Le film documente l'enfance comme un moment où les brisures internes deviennent irréversibles. Ce stade charnière de l'existence où l'opacité des rapports entre les êtres s'épaissit, où les agissements deviennent impénétrables pour le monde extérieur, sujets centraux de ses films à venir. Aussi était-il logique que son instinct le mène auprès de l'assistance publique, place des abandonnés et des laissés-pour-compte où ces mécaniques sont de fait exacerbées, où les peaux se durcissent là où les âmes sont dores et déjà brisées. François, jeune orphelin balloté de foyer en foyer, réagit ainsi instinctivement à la brutalité d'un monde dont il n'a pas encore pris la mesure, mais qui l'a pourtant déjà mis à mal.
La force du regard de Pialat réside dans la frontalité de son cadre, qui se refuse aux affects et qui ne basculera jamais dans l'expérience du pathos. L'âpreté de la mise en scène empêche de régler le parcours du jeune bambin sur la naïve quête d'un droit chemin à poursuivre. François se met à nu tel qu'il est, déterminé à vivre au fil de ses contradictions. Ainsi sadisme et tendresse se mélangent sans jamais s'exclure, et se chassent à tour de rôle sans raison explicable.
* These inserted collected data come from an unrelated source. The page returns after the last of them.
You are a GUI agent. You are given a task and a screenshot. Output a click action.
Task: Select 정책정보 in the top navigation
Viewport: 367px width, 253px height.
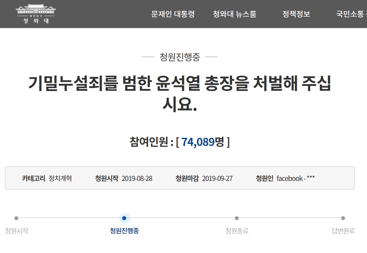(296, 14)
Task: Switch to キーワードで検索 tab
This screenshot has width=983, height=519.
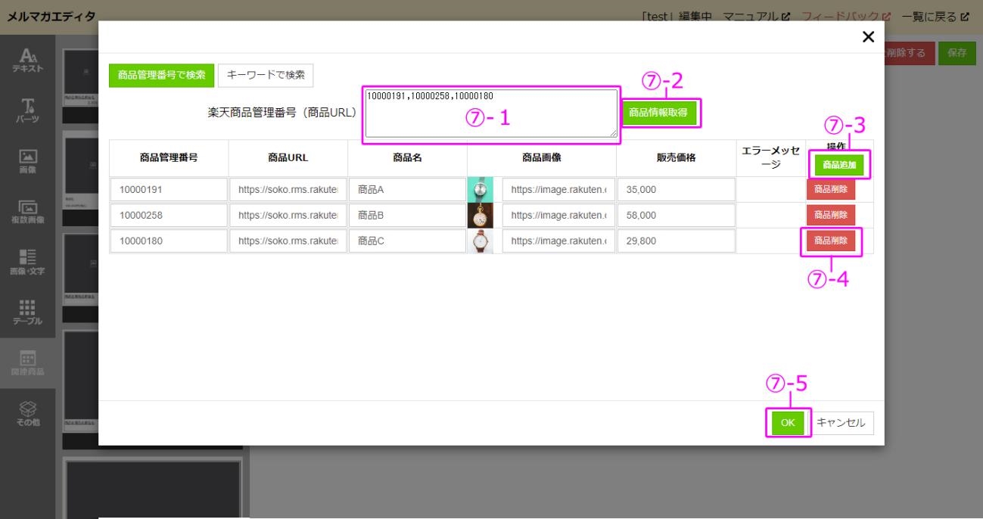Action: tap(266, 75)
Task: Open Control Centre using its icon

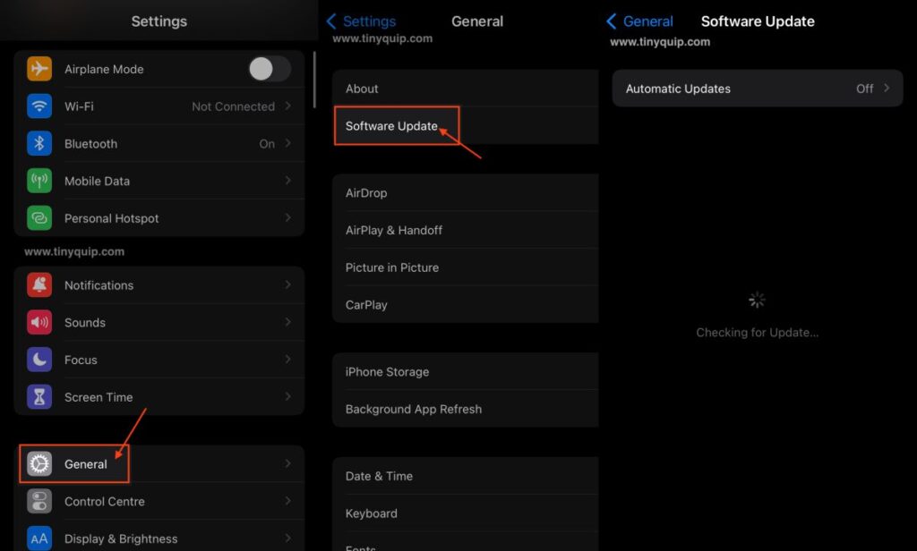Action: 39,501
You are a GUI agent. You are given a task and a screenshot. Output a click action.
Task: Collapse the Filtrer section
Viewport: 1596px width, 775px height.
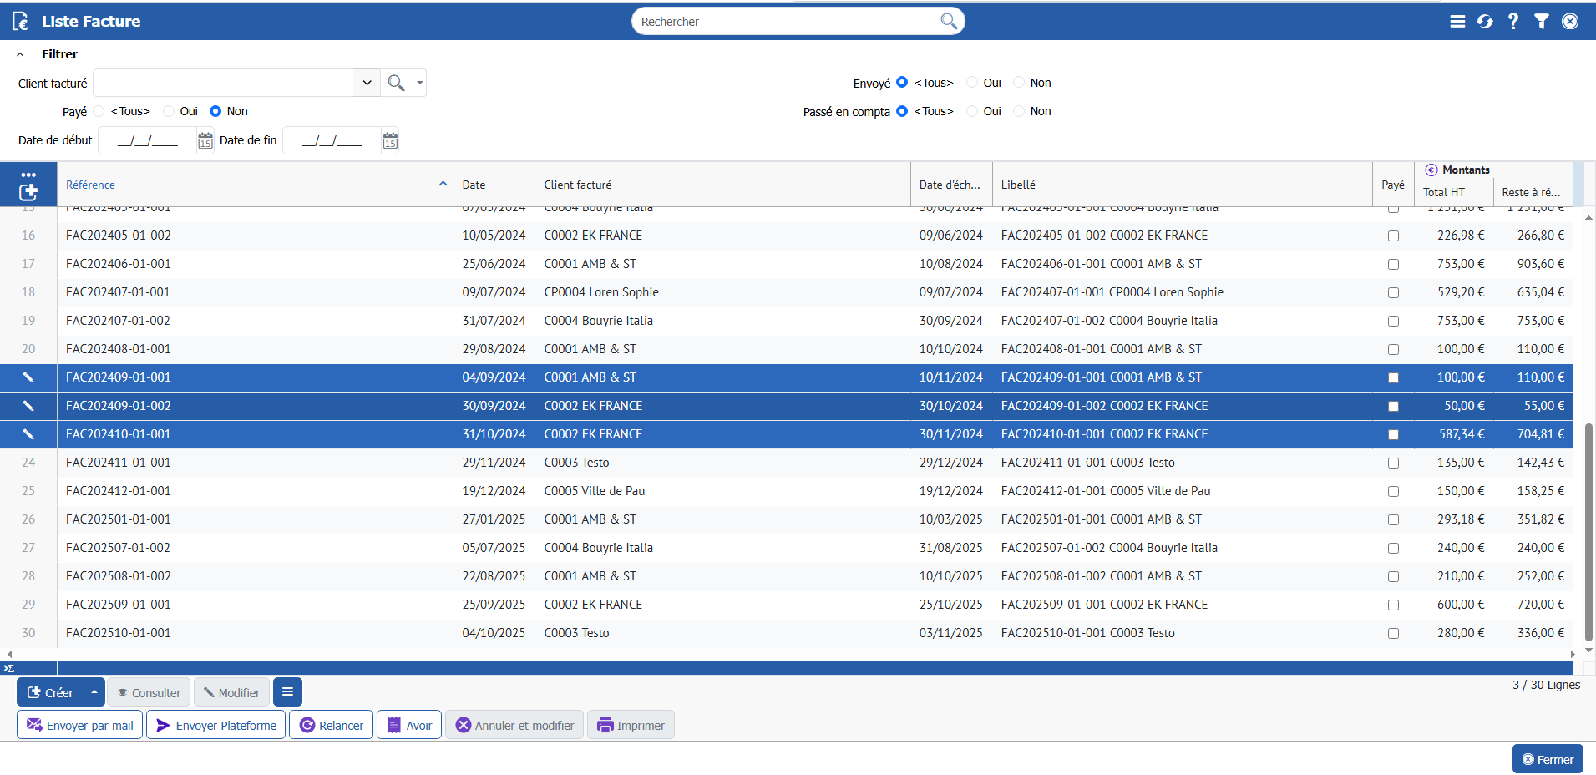tap(21, 54)
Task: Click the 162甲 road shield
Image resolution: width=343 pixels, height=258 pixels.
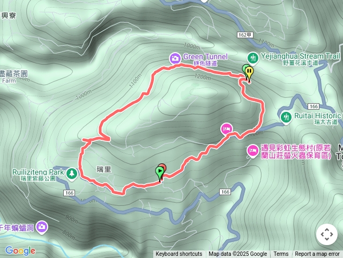Action: click(x=245, y=35)
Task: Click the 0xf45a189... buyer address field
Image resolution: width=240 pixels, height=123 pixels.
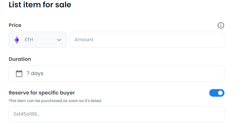Action: 116,114
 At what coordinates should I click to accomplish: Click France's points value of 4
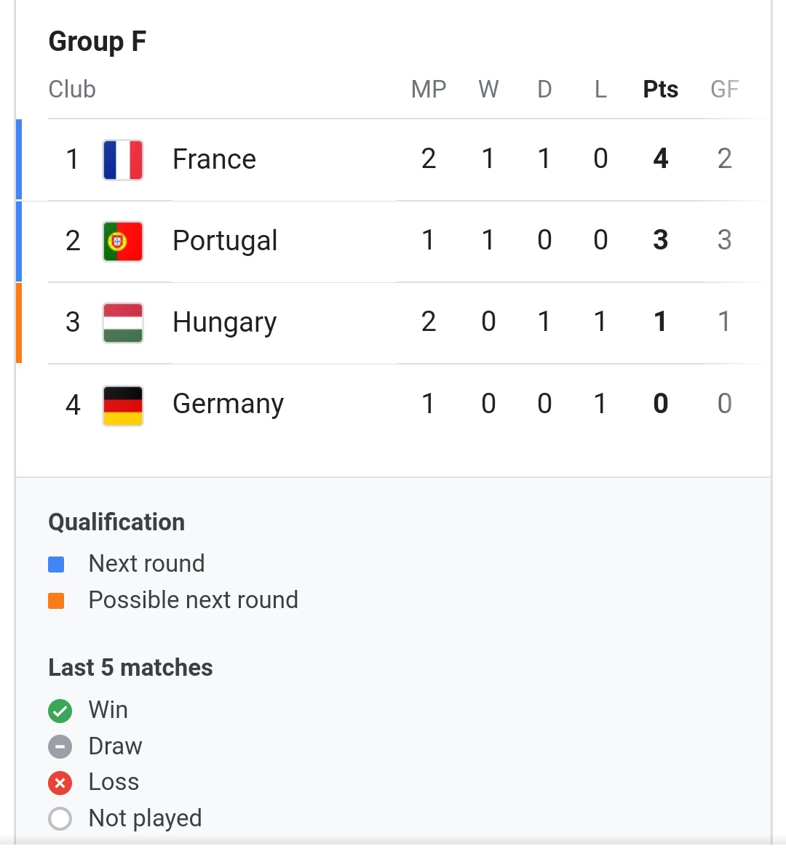click(660, 159)
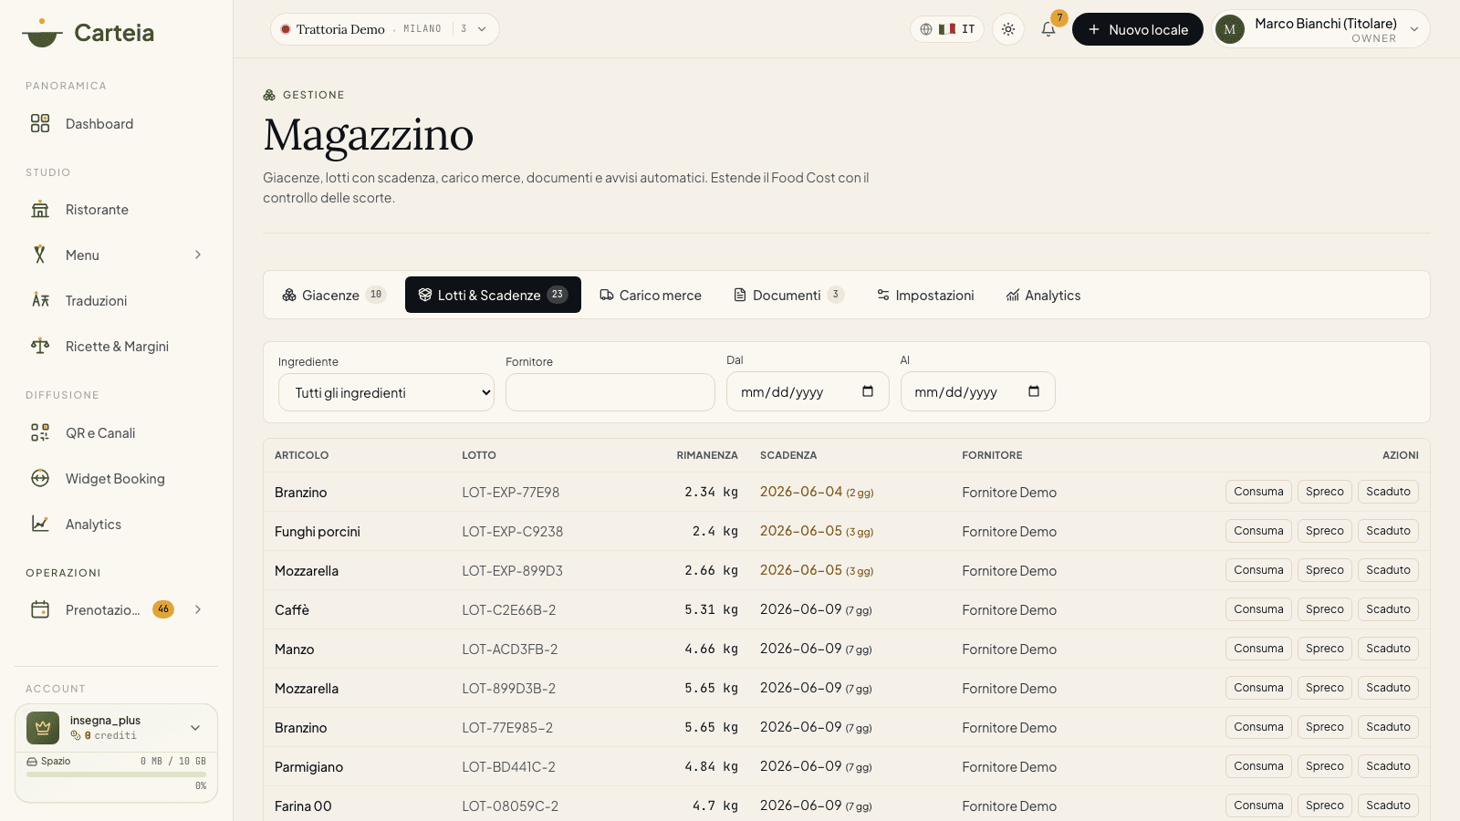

L'obstination des adultes qui règlent administrativement sa vie heurte au premier degré, et ses transferts intempestifs de famille en famille, pour lesquels la frontière entre compagnie tenue et compagnie trouvée restera floue, se brisent inlassablement sur le mur de son indomptabilité. Le sort qu'il réservera au chat domestique de ses hôtes est à cet égard d'une force inouïe. Lui ne sera pas domesticable. Lui aussi se fera alors Enfant Sauvage, dommage collateral de la civilisation. Celle là-même qui s'efforce bien maladroitement de le réintégrer là où elle l'a initialement exclu.
Logés dans les creux de cet ensemble rigoureux, des moments de vie d'une authenticité profonde illuminent les plans, saisis avec génie sous le signe d'un geste documentaire qui brouille admirablement les frontières présupposées de la fiction et qui se donne comme trace de la forme documentaire que devait initialement prendre l'œuvre. La caméra s'attarde, en dehors de l'écriture, à capter l'alchimie variable des interactions entre les personnages, documentant sans artifices leur cohabitation. Incompréhensions, maladresses, mais aussi scènes de la vie et plaisirs simples : un bras soigné par Mémère, une porte cassée par François, mais reconstruite ensemble, avec Pépère.
Chacun comble ses manques au mieux. Ni enfants, ni adultes ne trouvent au sein de la petite communauté, la solution. Mais tous font dans la dureté, avec du cœur.
C'est ce monde-ci, honnête et sans vernis, que Maurice Pialat donne à voir.